Conclusions: Baseline circulating factors of the IGF axis may predict OS benefit from ganitumab plus gemcitabine in metastatic pancreatic adenocarcinoma. Clin Cancer Res; 19(15); 4282–9. ©2013 AACR.

Translational Relevance

Identification of predictive markers for IGF1R inhibitors is an area of active research. Ganitumab, a fully human, monoclonal antibody inhibitor of IGF1R, plus gemcitabine showed longer survival than placebo plus gemcitabine as initial treatment for metastatic pancreatic adenocarcinoma in a randomized phase II trial. We hypothesized that baseline levels of circulating ligands of IGF1R and their associated binding proteins which regulate ligand availability would predict tumor dependence on IGF1R activity and therefore sensitivity to IGF1R inhibition. Consistent with this, analyses on assessing the predictive nature of the baseline circulating factors on the treatment effect of ganitumab suggested that some of the markers were potentially predictive for overall survival. Tumor somatic mutations in pathway-related genes and PTEN expression were analyzed but were not informative. The trends identified in this study inform investigation in future clinical studies in pancreatic cancer and other tumor types.
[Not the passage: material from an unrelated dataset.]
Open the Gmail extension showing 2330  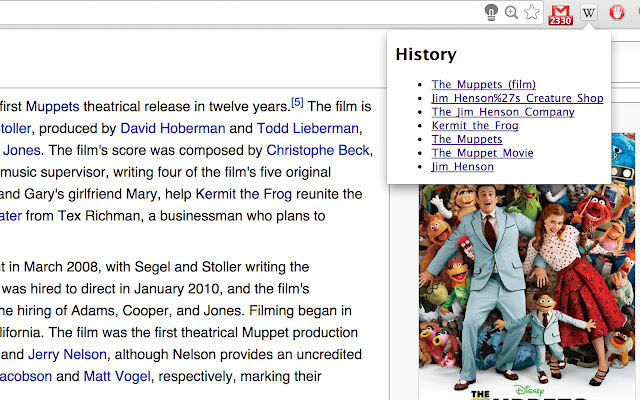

Pancreatic cancer is the fourth-leading cause of cancer-related deaths in the United States, and most patients have advanced or metastatic disease at diagnosis (1, 2). Available treatments in this disease setting offer modest benefits. For example, the only approved targeted therapy for first-line treatment of metastatic disease is erlotinib combined with gemcitabine, which was approved in 2005 based on a statistically significant but modest improvement in overall survival (OS) (3, 4). Novel therapies and ways to identify patients who benefit from them are still needed.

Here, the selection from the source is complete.